»»

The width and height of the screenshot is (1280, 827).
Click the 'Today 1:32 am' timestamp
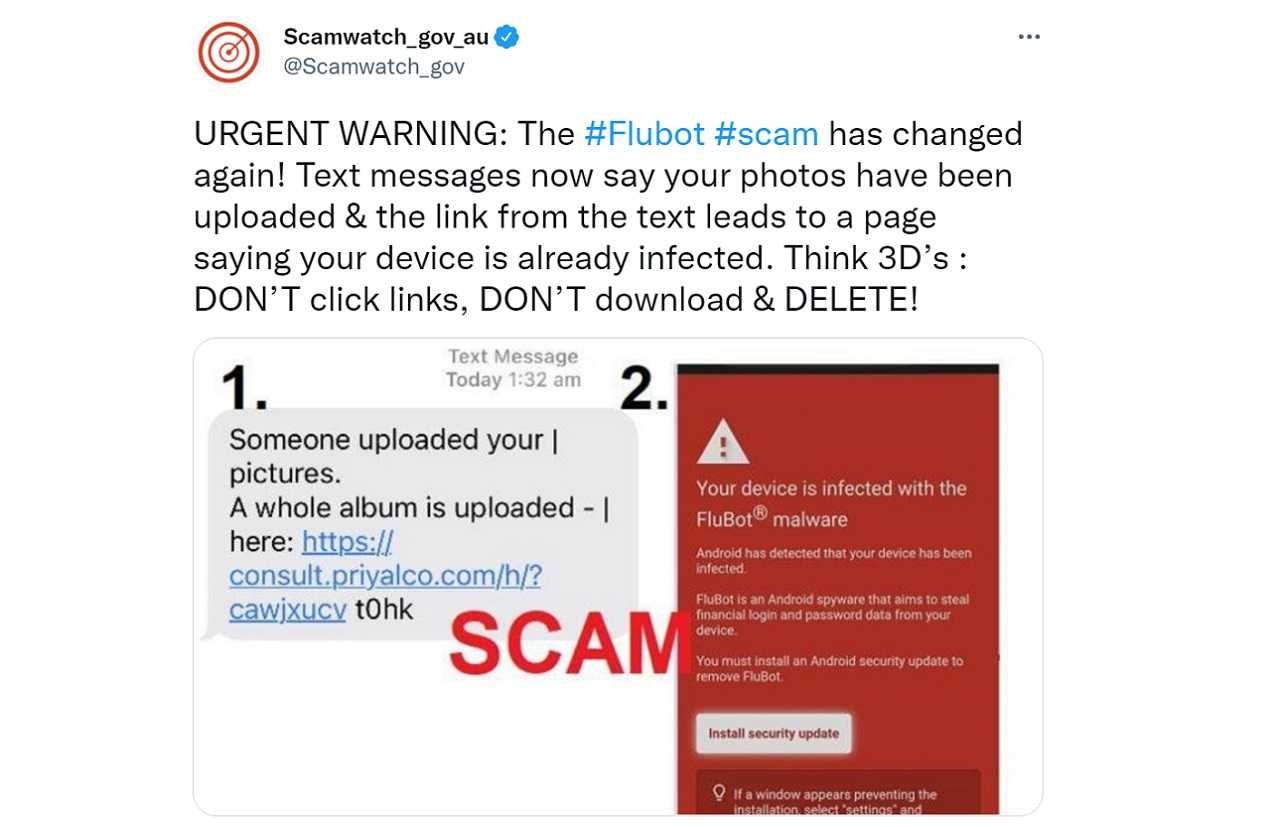pyautogui.click(x=513, y=379)
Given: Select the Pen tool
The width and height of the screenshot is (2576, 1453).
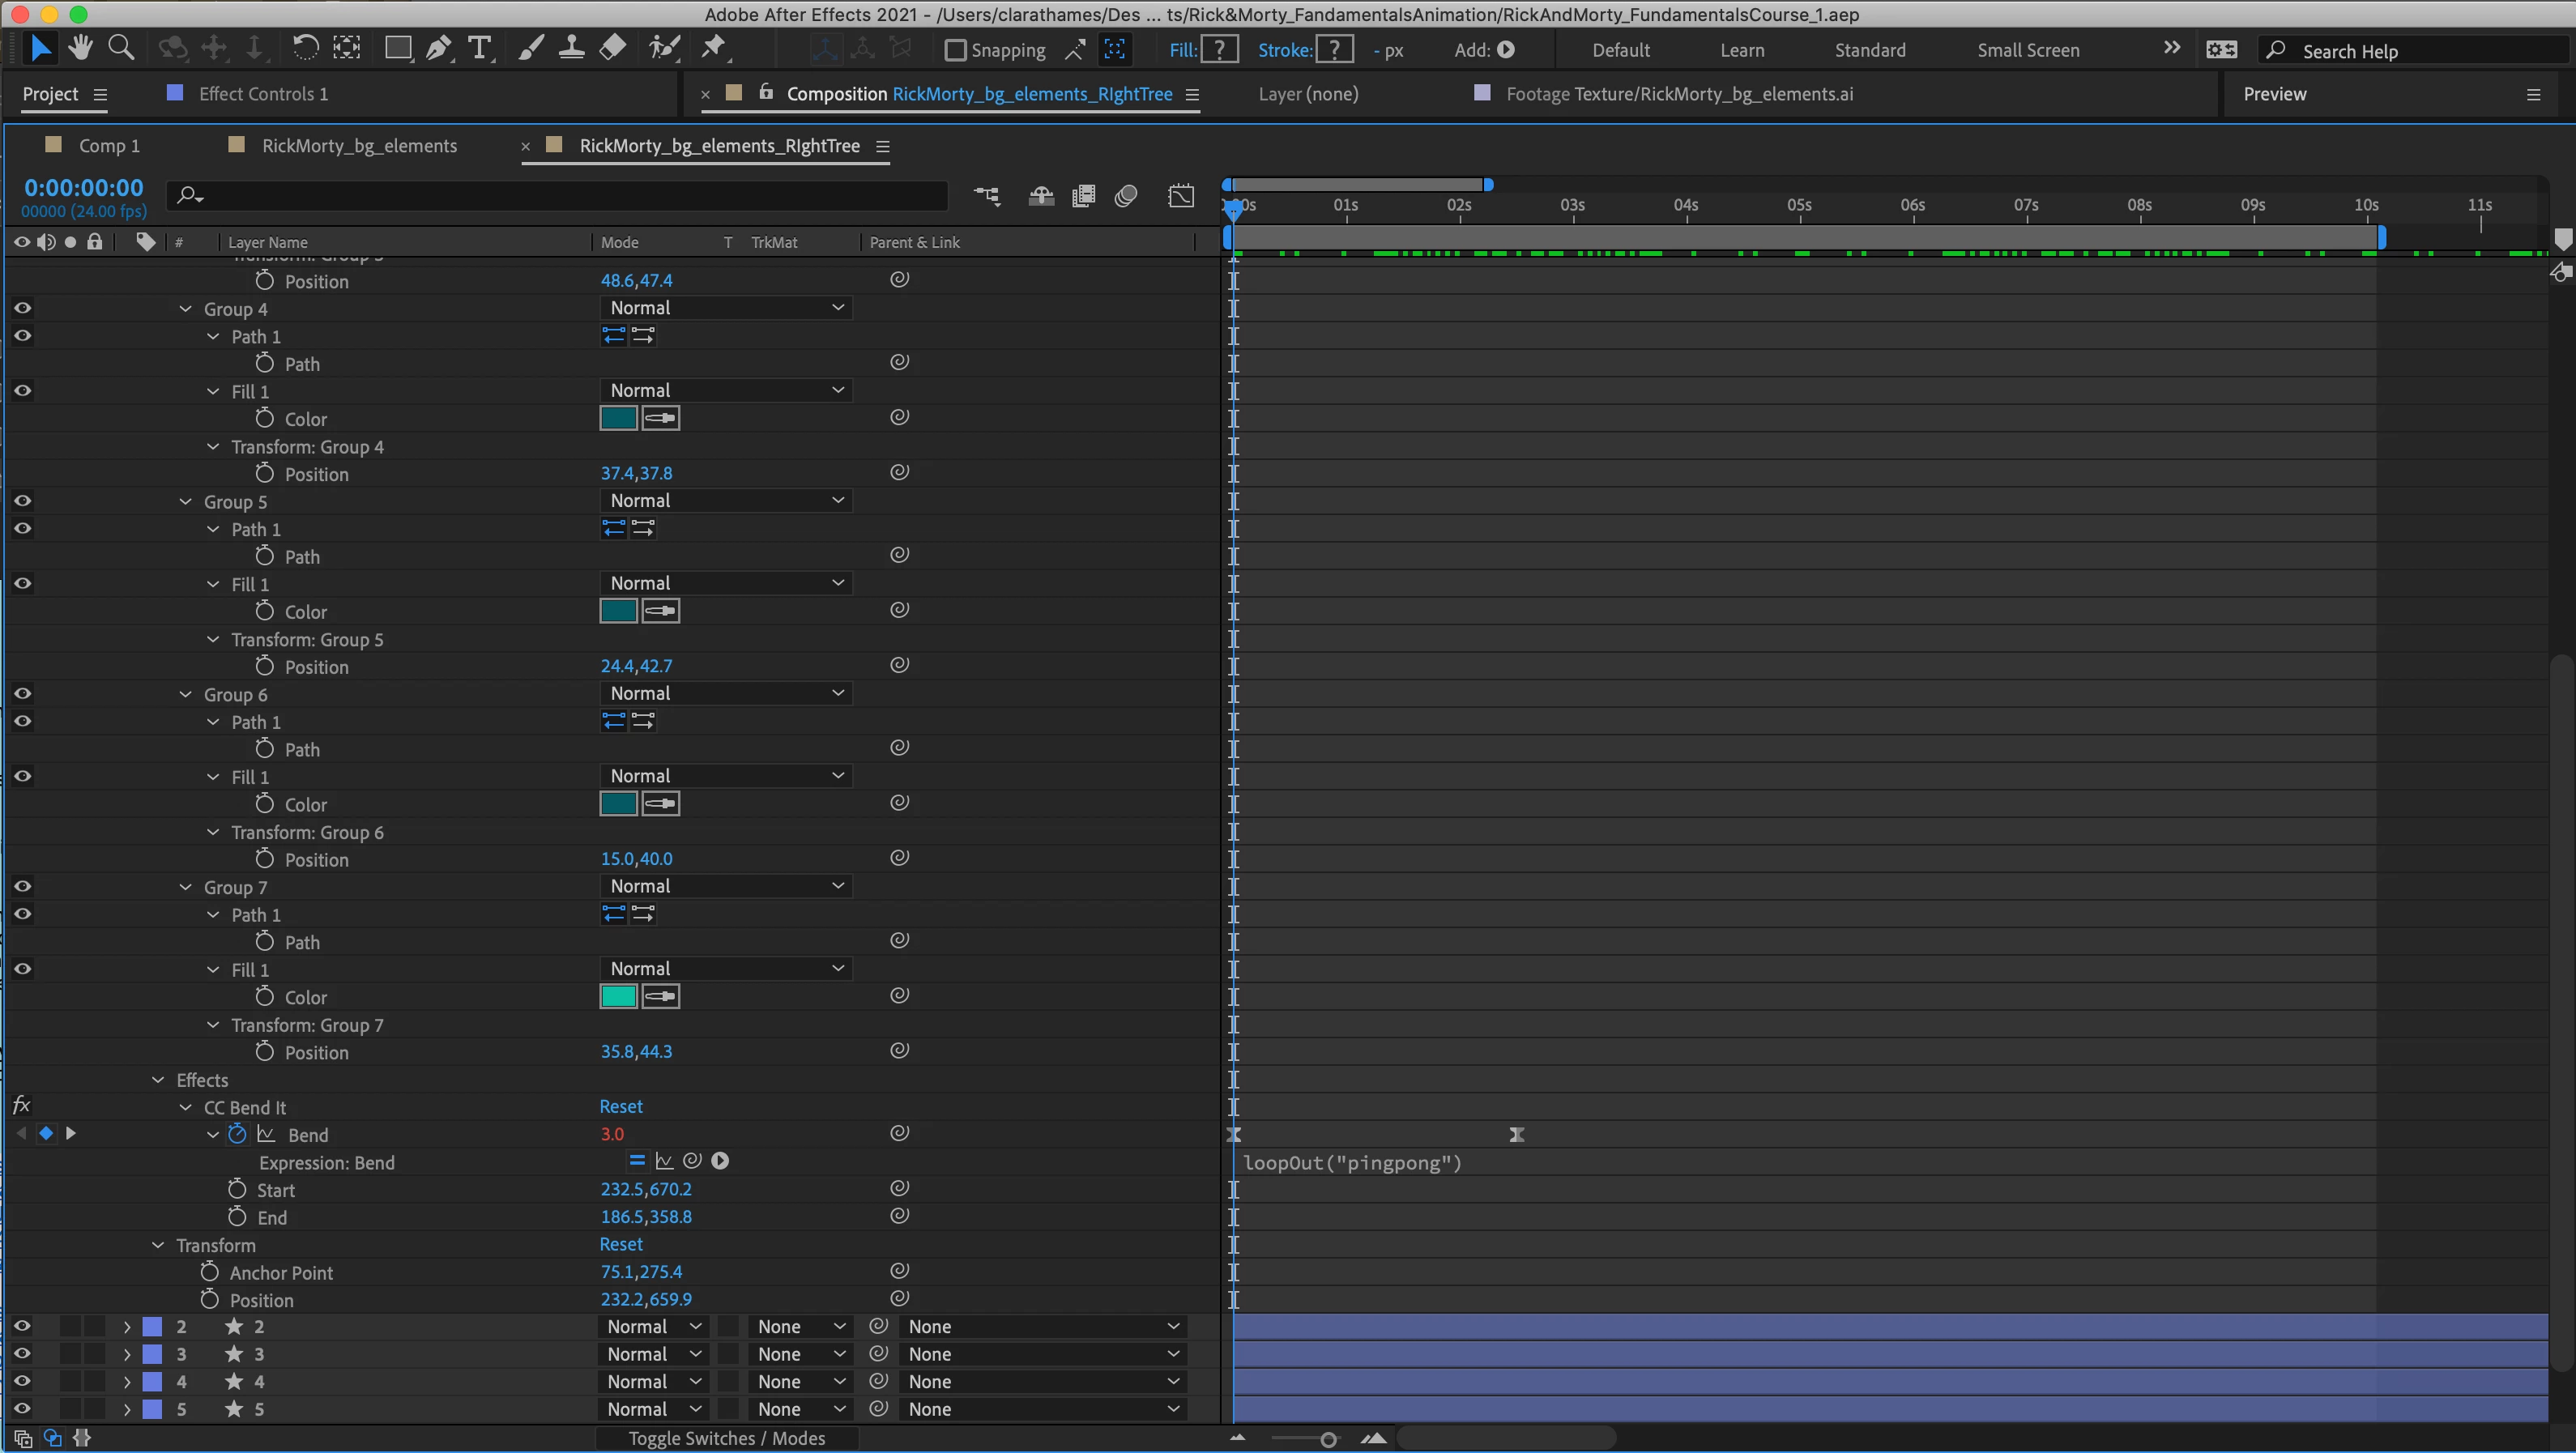Looking at the screenshot, I should click(x=438, y=48).
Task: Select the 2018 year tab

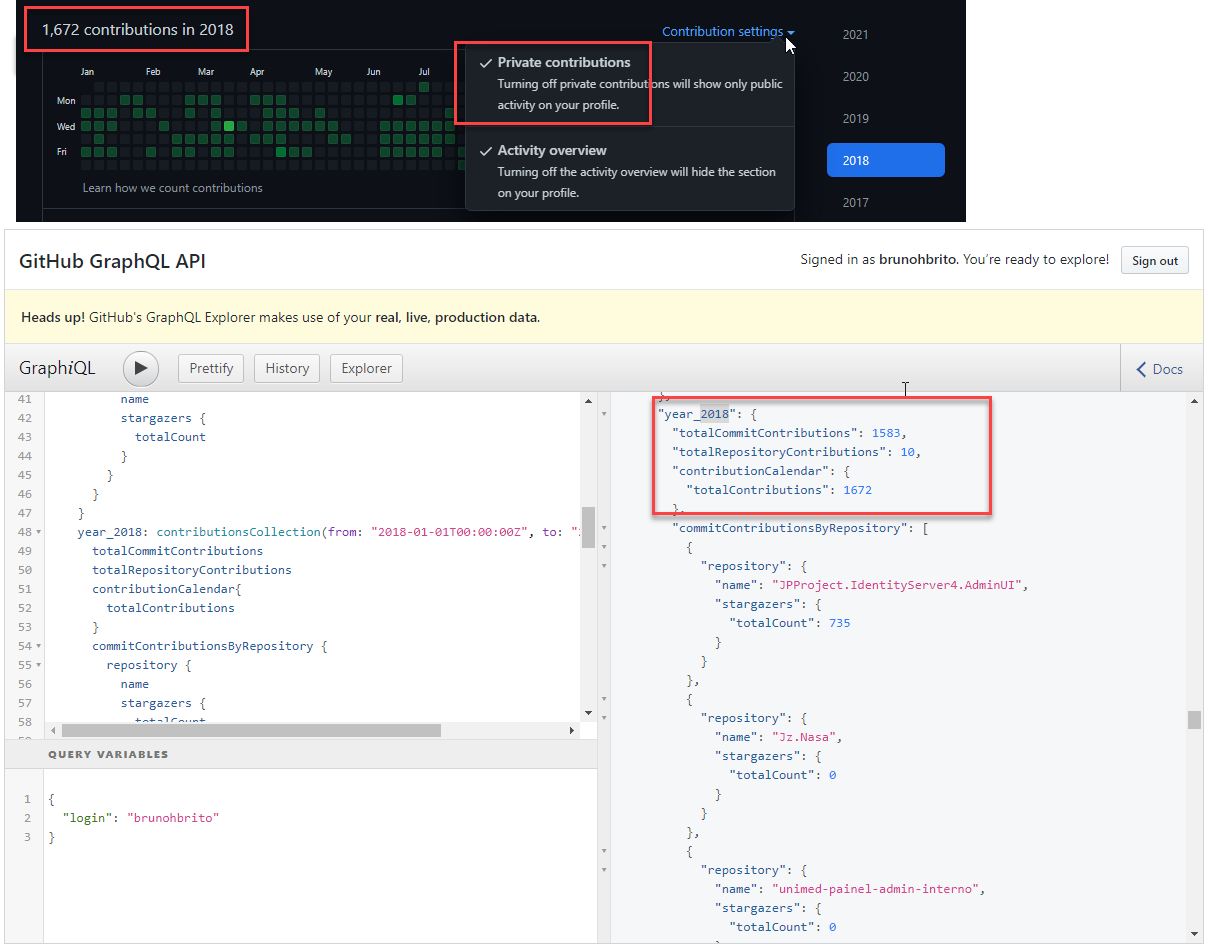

««

YOUR TASK: For every line in the listing above that contains "Select", copy that line.

RESPONSE AREA:
Given: Select the Pen tool
Task: Select the 2018 year tab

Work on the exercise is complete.